Patent Law

Allgaier Patent Solutions is a premier law firm that is committed to providing our clients with a high level of legal representation and service. We handle complex patent matters throughout the United States and have extensive experience preparing patent applications in various fields and technologies. Our expertise allows us to assist individual inventors, small and mid-sized companies, universities, secular and non-secular institutions and governmental organizations.


Types of Patent Applications

A non-provisional (utility) patent application is a regular patent application, which is made to the Director of the United States Patent and Trademark Office (USPTO). Utility patents may be granted to “anyone who invents or discovers any new and useful process, machine, article of manufacture, or composition of matter, or any new and useful improvement thereof.”

A provisional patent application is a U.S. national application for patent filed under 35 U.S.C. section 111(b). It is filed without a formal patent claim, oath or declaration, or any information disclosure statement. The term “Patent Pending” can also be used in the description of the invention. A provisional patent application has a 12-month pendency period that cannot be extended. An applicant who files a provisional application must file a corresponding non-provisional application for patent during the pendency of the provisional application in order to receive the benefit of the filing date of the provisional application.

A design patent application is an application for a patent to protect against unauthorized use of new, original, and ornamental designs for articles of manufacture. Since a design is manifested in appearance, the subject matter of a design patent application may relate to the configuration or shape of an article, to the surface ornamentation applied to an article, or to the combination of configuration and surface ornamentation. A design patent protects only the appearance of the article and not structural or utilitarian features. A design and a utility patent may be obtained on an article if invention resides both in its utility and ornamental appearance. While utility design patents afford legally separate protection, the utility and ornamentality of an article are not easily separable.

A Plant Patent is granted to “anyone who invents or discovers and asexually reproduces any distinct and new variety of plant.” The patent grant protects the inventor’s right to exclude others from asexually reproducing, selling, or using the plant so reproduced. The United States Code also provides additional provisions and limitations to the patentability of plants.


Important Terms

A patent for an invention, which is granted by the United States Patent Trademark Office, is the grant of a property right.
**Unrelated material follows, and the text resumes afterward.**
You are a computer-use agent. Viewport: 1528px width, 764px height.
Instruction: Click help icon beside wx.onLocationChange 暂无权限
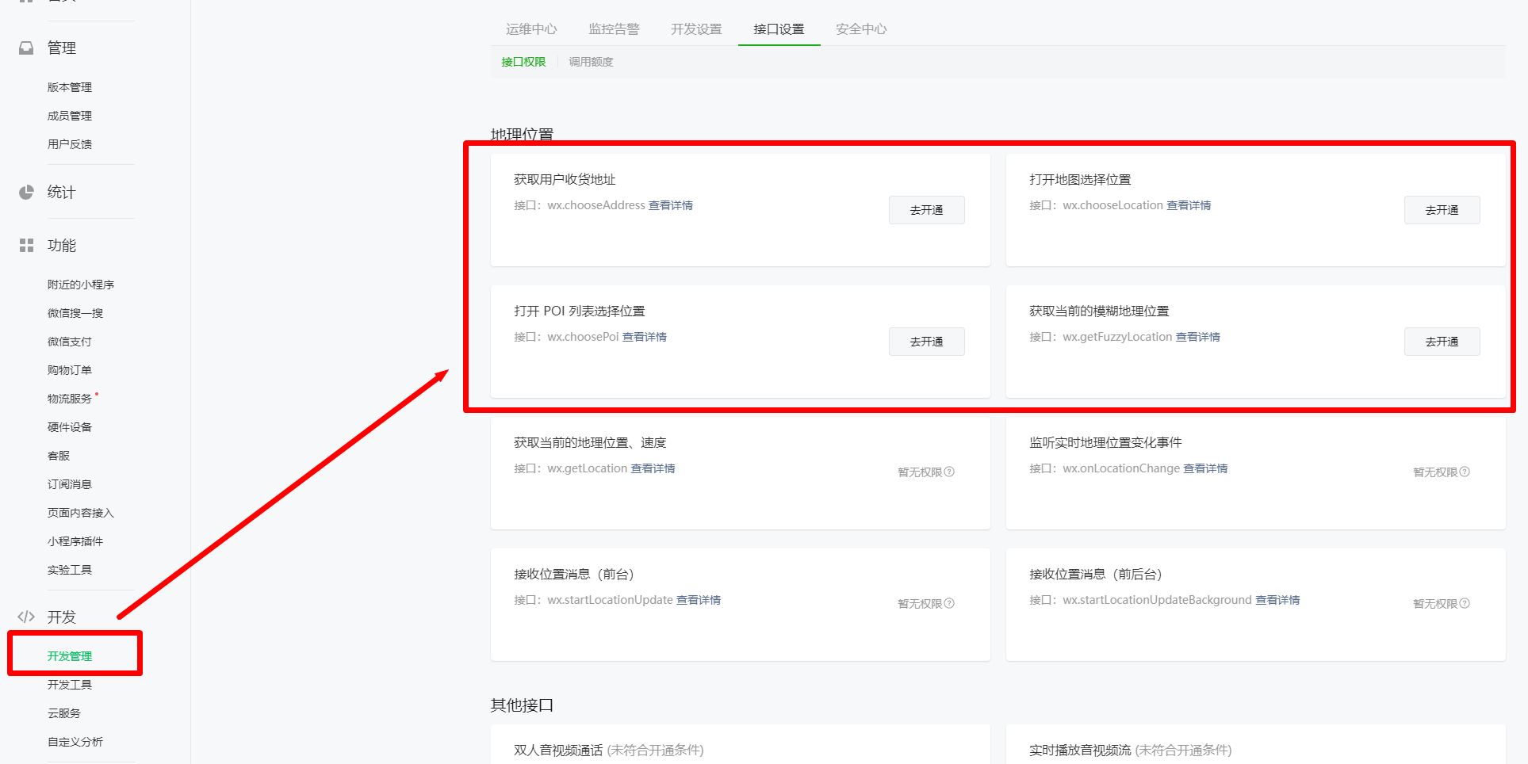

A patent application includes all types of patent applications including utility, design, plant and reissues. It is filed with the United States Patent and Trademark Office with a request to grant a patent based on the examination of the specification, claims and drawings (if necessary).

A design patent is granted to anyone who invents a new, original, and ornamental design for an article of manufacture.
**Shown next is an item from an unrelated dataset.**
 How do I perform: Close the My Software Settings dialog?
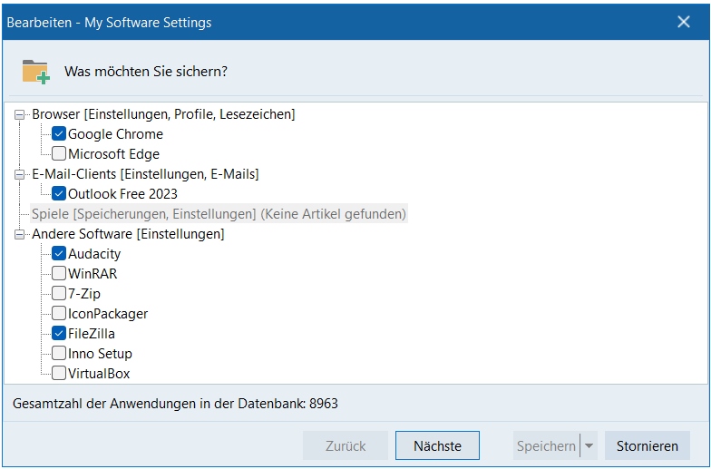point(684,22)
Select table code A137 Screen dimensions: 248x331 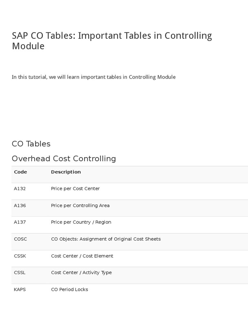click(x=20, y=222)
Publication of a patent application is a requirement under the American Inventors Protection Act of 1999 for most plant and utility patents filed on or after November 29, 2000.

Patent prosecution is the process of “negotiating” or “arguing” with a patent office for the grant of a patent, and interaction with a patent office with regard to a patent after its grant.

Patent prosecution is distinct from patent litigation, which relates to legal proceedings for infringement of a patent after it is granted.